__What you need to do__. Edit the rows below so that every occurrence of "Find the location of a particular element" reads "Locate a particular element", keeping everything else the same.

__Data in this exercise__.

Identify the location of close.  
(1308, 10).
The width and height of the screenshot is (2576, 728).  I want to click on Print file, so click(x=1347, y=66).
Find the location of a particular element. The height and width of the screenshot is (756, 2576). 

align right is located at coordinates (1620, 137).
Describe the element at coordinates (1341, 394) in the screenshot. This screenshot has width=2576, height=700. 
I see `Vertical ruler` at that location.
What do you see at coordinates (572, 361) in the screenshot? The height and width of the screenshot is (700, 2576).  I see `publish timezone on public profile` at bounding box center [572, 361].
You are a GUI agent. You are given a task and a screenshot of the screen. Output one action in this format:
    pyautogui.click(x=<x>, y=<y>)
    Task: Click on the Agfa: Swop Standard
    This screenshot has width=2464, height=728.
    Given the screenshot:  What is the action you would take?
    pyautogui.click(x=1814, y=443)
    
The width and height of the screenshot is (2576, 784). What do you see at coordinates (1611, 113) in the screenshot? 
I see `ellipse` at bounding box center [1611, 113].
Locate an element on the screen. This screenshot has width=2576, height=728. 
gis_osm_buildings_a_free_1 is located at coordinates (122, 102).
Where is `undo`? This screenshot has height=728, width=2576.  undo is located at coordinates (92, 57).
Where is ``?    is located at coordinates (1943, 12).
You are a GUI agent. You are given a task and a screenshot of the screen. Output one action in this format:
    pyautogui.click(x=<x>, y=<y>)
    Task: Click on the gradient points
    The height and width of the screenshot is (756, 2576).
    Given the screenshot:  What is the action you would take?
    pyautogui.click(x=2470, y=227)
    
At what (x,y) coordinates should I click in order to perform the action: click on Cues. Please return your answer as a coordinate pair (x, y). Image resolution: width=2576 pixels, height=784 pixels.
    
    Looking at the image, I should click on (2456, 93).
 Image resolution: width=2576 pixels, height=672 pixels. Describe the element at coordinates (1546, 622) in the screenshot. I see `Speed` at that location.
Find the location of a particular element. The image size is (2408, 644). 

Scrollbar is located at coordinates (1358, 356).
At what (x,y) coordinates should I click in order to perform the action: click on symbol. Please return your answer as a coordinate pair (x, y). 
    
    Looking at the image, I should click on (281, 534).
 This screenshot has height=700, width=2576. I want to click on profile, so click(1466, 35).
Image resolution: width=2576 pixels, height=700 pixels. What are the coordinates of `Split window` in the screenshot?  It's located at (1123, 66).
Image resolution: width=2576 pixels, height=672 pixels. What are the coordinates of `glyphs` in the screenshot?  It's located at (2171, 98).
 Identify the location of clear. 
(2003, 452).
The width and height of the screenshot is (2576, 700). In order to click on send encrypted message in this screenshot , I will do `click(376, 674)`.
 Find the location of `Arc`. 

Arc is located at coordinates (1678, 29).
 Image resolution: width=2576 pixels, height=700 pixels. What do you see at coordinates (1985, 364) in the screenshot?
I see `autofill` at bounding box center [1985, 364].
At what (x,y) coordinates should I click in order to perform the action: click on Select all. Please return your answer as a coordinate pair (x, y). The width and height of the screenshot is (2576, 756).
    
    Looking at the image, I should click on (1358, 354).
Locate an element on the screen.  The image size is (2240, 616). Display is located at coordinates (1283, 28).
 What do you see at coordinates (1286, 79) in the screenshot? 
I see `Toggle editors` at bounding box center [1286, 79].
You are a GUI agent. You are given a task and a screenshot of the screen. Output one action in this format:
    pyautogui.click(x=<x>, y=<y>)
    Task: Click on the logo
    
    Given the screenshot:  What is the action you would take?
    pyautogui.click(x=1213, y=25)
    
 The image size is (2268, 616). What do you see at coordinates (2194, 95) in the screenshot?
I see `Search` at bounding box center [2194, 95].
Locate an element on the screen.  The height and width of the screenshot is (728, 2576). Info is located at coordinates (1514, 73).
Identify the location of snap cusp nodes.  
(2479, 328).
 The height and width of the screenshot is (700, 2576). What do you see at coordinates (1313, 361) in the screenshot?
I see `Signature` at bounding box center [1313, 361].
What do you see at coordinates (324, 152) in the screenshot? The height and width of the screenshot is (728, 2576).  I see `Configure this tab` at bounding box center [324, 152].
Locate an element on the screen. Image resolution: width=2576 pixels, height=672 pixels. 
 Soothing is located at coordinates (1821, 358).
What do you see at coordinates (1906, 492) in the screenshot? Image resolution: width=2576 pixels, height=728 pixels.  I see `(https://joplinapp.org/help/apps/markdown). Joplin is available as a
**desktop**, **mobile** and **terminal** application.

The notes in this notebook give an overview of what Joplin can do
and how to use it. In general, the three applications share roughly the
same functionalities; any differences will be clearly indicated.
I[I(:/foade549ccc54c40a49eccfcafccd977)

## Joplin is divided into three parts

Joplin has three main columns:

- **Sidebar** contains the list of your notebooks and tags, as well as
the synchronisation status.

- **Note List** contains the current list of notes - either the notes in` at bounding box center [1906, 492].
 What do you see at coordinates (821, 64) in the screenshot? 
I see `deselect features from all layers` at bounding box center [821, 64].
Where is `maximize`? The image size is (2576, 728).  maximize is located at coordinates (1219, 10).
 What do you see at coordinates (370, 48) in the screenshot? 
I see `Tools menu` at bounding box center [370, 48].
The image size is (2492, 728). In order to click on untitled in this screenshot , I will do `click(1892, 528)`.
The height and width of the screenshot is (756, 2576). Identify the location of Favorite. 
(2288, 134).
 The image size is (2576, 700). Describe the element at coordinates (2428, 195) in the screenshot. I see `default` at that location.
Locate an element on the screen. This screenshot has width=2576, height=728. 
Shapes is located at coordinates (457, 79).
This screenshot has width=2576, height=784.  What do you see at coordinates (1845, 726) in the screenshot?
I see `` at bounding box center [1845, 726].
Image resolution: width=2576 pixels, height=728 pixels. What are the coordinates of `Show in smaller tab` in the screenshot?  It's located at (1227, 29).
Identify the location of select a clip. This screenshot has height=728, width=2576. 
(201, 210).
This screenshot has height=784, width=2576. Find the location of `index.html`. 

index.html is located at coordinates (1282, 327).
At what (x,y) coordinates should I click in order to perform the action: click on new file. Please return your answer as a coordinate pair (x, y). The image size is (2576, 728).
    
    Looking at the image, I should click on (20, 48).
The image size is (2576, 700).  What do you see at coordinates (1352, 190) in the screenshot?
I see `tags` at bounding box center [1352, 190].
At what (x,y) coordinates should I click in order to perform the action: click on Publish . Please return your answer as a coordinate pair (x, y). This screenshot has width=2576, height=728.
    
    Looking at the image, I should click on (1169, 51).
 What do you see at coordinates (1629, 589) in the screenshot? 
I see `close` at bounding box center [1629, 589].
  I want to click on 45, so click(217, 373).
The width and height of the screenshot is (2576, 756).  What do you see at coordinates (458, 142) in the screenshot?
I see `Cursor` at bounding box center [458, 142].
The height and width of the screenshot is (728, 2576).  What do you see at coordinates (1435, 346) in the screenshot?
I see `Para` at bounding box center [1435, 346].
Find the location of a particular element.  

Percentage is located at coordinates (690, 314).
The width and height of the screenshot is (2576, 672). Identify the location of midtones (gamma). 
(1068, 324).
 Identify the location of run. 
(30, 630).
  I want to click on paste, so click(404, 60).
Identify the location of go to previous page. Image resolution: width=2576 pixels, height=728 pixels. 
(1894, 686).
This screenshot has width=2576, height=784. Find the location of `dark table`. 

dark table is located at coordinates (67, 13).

__Output__.
Identify the location of close.  
(1308, 10).
The width and height of the screenshot is (2576, 728).  I want to click on Print file, so click(x=1347, y=66).
Locate a particular element. The height and width of the screenshot is (756, 2576). 

align right is located at coordinates (1620, 137).
Describe the element at coordinates (1341, 394) in the screenshot. This screenshot has width=2576, height=700. 
I see `Vertical ruler` at that location.
What do you see at coordinates (572, 361) in the screenshot? The height and width of the screenshot is (700, 2576).  I see `publish timezone on public profile` at bounding box center [572, 361].
You are a GUI agent. You are given a task and a screenshot of the screen. Output one action in this format:
    pyautogui.click(x=<x>, y=<y>)
    Task: Click on the Agfa: Swop Standard
    This screenshot has width=2464, height=728.
    Given the screenshot:  What is the action you would take?
    pyautogui.click(x=1814, y=443)
    
The width and height of the screenshot is (2576, 784). What do you see at coordinates (1611, 113) in the screenshot? 
I see `ellipse` at bounding box center [1611, 113].
Locate an element on the screen. This screenshot has width=2576, height=728. 
gis_osm_buildings_a_free_1 is located at coordinates (122, 102).
Where is `undo`? This screenshot has height=728, width=2576.  undo is located at coordinates (92, 57).
Where is ``?    is located at coordinates (1943, 12).
You are a GUI agent. You are given a task and a screenshot of the screen. Output one action in this format:
    pyautogui.click(x=<x>, y=<y>)
    Task: Click on the gradient points
    The height and width of the screenshot is (756, 2576).
    Given the screenshot:  What is the action you would take?
    pyautogui.click(x=2470, y=227)
    
At what (x,y) coordinates should I click in order to perform the action: click on Cues. Please return your answer as a coordinate pair (x, y). Image resolution: width=2576 pixels, height=784 pixels.
    
    Looking at the image, I should click on (2456, 93).
 Image resolution: width=2576 pixels, height=672 pixels. Describe the element at coordinates (1546, 622) in the screenshot. I see `Speed` at that location.
Locate a particular element. The image size is (2408, 644). 

Scrollbar is located at coordinates (1358, 356).
At what (x,y) coordinates should I click in order to perform the action: click on symbol. Please return your answer as a coordinate pair (x, y). 
    
    Looking at the image, I should click on (281, 534).
 This screenshot has height=700, width=2576. I want to click on profile, so click(1466, 35).
Image resolution: width=2576 pixels, height=700 pixels. What are the coordinates of `Split window` in the screenshot?  It's located at (1123, 66).
Image resolution: width=2576 pixels, height=672 pixels. What are the coordinates of `glyphs` in the screenshot?  It's located at (2171, 98).
 Identify the location of clear. 
(2003, 452).
The width and height of the screenshot is (2576, 700). In order to click on send encrypted message in this screenshot , I will do `click(376, 674)`.
 Find the location of `Arc`. 

Arc is located at coordinates (1678, 29).
 Image resolution: width=2576 pixels, height=700 pixels. What do you see at coordinates (1985, 364) in the screenshot?
I see `autofill` at bounding box center [1985, 364].
At what (x,y) coordinates should I click in order to perform the action: click on Select all. Please return your answer as a coordinate pair (x, y). The width and height of the screenshot is (2576, 756).
    
    Looking at the image, I should click on (1358, 354).
Locate an element on the screen.  The image size is (2240, 616). Display is located at coordinates (1283, 28).
 What do you see at coordinates (1286, 79) in the screenshot? 
I see `Toggle editors` at bounding box center [1286, 79].
You are a GUI agent. You are given a task and a screenshot of the screen. Output one action in this format:
    pyautogui.click(x=<x>, y=<y>)
    Task: Click on the logo
    
    Given the screenshot:  What is the action you would take?
    pyautogui.click(x=1213, y=25)
    
 The image size is (2268, 616). What do you see at coordinates (2194, 95) in the screenshot?
I see `Search` at bounding box center [2194, 95].
Locate an element on the screen.  The height and width of the screenshot is (728, 2576). Info is located at coordinates (1514, 73).
Identify the location of snap cusp nodes.  
(2479, 328).
 The height and width of the screenshot is (700, 2576). What do you see at coordinates (1313, 361) in the screenshot?
I see `Signature` at bounding box center [1313, 361].
What do you see at coordinates (324, 152) in the screenshot? The height and width of the screenshot is (728, 2576).  I see `Configure this tab` at bounding box center [324, 152].
Locate an element on the screen. Image resolution: width=2576 pixels, height=672 pixels. 
 Soothing is located at coordinates (1821, 358).
What do you see at coordinates (1906, 492) in the screenshot? Image resolution: width=2576 pixels, height=728 pixels.  I see `(https://joplinapp.org/help/apps/markdown). Joplin is available as a
**desktop**, **mobile** and **terminal** application.

The notes in this notebook give an overview of what Joplin can do
and how to use it. In general, the three applications share roughly the
same functionalities; any differences will be clearly indicated.
I[I(:/foade549ccc54c40a49eccfcafccd977)

## Joplin is divided into three parts

Joplin has three main columns:

- **Sidebar** contains the list of your notebooks and tags, as well as
the synchronisation status.

- **Note List** contains the current list of notes - either the notes in` at bounding box center [1906, 492].
 What do you see at coordinates (821, 64) in the screenshot? 
I see `deselect features from all layers` at bounding box center [821, 64].
Where is `maximize`? The image size is (2576, 728).  maximize is located at coordinates (1219, 10).
 What do you see at coordinates (370, 48) in the screenshot? 
I see `Tools menu` at bounding box center [370, 48].
The image size is (2492, 728). In order to click on untitled in this screenshot , I will do `click(1892, 528)`.
The height and width of the screenshot is (756, 2576). Identify the location of Favorite. 
(2288, 134).
 The image size is (2576, 700). Describe the element at coordinates (2428, 195) in the screenshot. I see `default` at that location.
Locate an element on the screen. This screenshot has width=2576, height=728. 
Shapes is located at coordinates (457, 79).
This screenshot has width=2576, height=784.  What do you see at coordinates (1845, 726) in the screenshot?
I see `` at bounding box center [1845, 726].
Image resolution: width=2576 pixels, height=728 pixels. What are the coordinates of `Show in smaller tab` in the screenshot?  It's located at (1227, 29).
Identify the location of select a clip. This screenshot has height=728, width=2576. 
(201, 210).
This screenshot has height=784, width=2576. Find the location of `index.html`. 

index.html is located at coordinates (1282, 327).
At what (x,y) coordinates should I click in order to perform the action: click on new file. Please return your answer as a coordinate pair (x, y). The image size is (2576, 728).
    
    Looking at the image, I should click on (20, 48).
The image size is (2576, 700).  What do you see at coordinates (1352, 190) in the screenshot?
I see `tags` at bounding box center [1352, 190].
At what (x,y) coordinates should I click in order to perform the action: click on Publish . Please return your answer as a coordinate pair (x, y). This screenshot has width=2576, height=728.
    
    Looking at the image, I should click on (1169, 51).
 What do you see at coordinates (1629, 589) in the screenshot? 
I see `close` at bounding box center [1629, 589].
  I want to click on 45, so click(217, 373).
The width and height of the screenshot is (2576, 756).  What do you see at coordinates (458, 142) in the screenshot?
I see `Cursor` at bounding box center [458, 142].
The height and width of the screenshot is (728, 2576).  What do you see at coordinates (1435, 346) in the screenshot?
I see `Para` at bounding box center [1435, 346].
Locate a particular element.  

Percentage is located at coordinates (690, 314).
The width and height of the screenshot is (2576, 672). Identify the location of midtones (gamma). 
(1068, 324).
 Identify the location of run. 
(30, 630).
  I want to click on paste, so click(404, 60).
Identify the location of go to previous page. Image resolution: width=2576 pixels, height=728 pixels. 
(1894, 686).
This screenshot has width=2576, height=784. Find the location of `dark table`. 

dark table is located at coordinates (67, 13).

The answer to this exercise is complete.